The employees of Capitol Cleaning are concerned that the state’s largest newspaper will choose to hire non-unionized workers, leaving them out of a job as soon as Oct. 1.
According to Lievanna Gore, the Courant’s administrator of marketing and creative services, the contract ran out on June 1 and the company has been reviewing its options.
“The Courant has been actively soliciting and reviewing proposals from a number of janitorial services providers, including Capitol Cleaning. At this time we have not made a final decision on a new provider. In the interim Capitol Cleaning continues to provide office janitorial services at our facilities,” she said in a statement.
The paper will continue to communicate directly with the company’s president as it comes to a decisions, Gore said.
The workers gathered in Hartford Wednesday said they felt out of the loop and frustrated. Building cleaner Ramon Garcia said he felt like the company was giving him the run-around. He said he’d been working there for 15 years and suddenly he could be out of work by Monday.

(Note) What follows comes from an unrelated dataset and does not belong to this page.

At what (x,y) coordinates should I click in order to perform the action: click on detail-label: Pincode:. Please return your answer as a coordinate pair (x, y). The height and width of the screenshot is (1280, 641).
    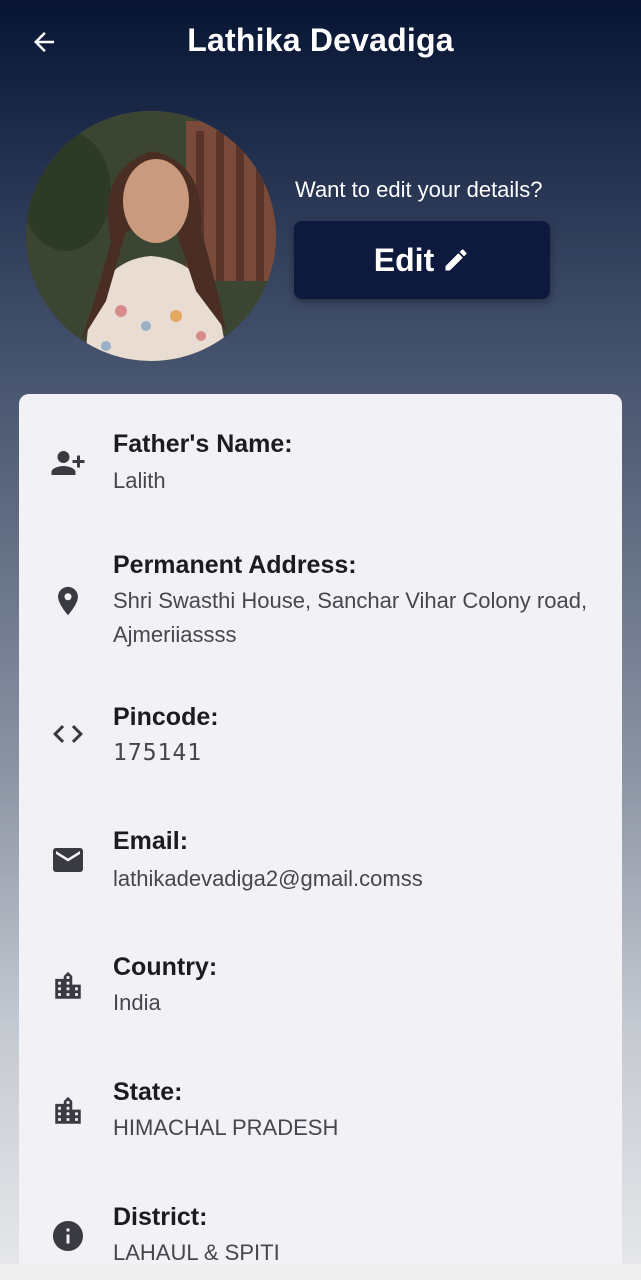
    Looking at the image, I should click on (166, 717).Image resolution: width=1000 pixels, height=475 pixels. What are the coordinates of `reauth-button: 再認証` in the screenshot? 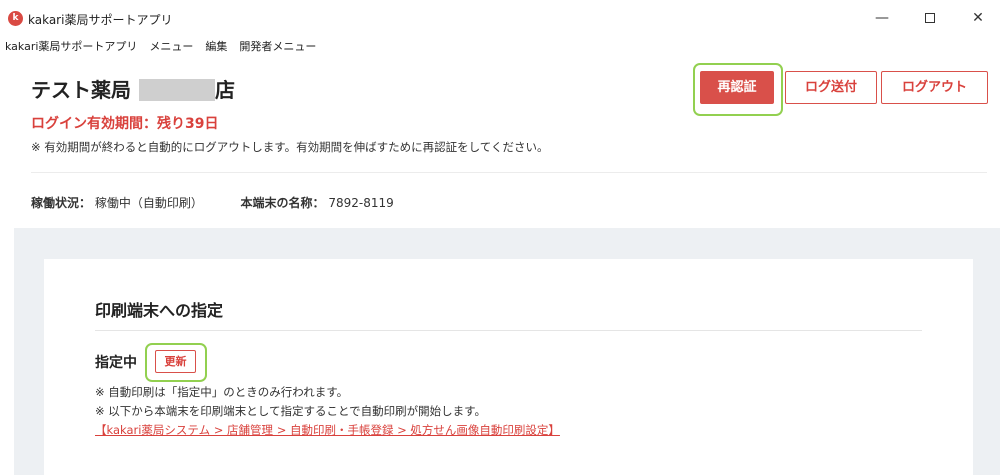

“How am I going to pay my mortgage now?” he asked. “I’ve got a mortgage. I’ve got two kids, I’ve got two car payments. It gets rough.”
Garcia, a Hartford resident, said the move will likely take jobs from people in the city and give them to folks from other parts of the state who are willing to work for less money and benefits.
“You hear about [layoffs] all the time in the news but when it really hits home it’s ridiculous,” he said.
Wojciech Pirog, a field organizer for 32BJ SEIU, said when union workers lose their jobs it creates a spiral effect. If the Courant decides to go non-union to save money, other companies may look to do the same.
“If it happens here it’s going to hurt the whole community,” he said.
The newspaper, which is owned by Tribune Co., has been in bankruptcy for years and has made staffing cuts to its news department as recently as July.
Shouting into the bullhorn at the paper’s offices across the street, Pirog said that’s no excuse.
“The Hartford Courant has thrown away its longtime janitors like old newspapers in the recycling bin. We all know the Hartford Courant is financially bankrupt. But today we also know they are morally bankrupt also.”
At that point a Hartford police officer told Pirog that without a permit to use the bullhorn, he would have to stop. He continued shouting without one.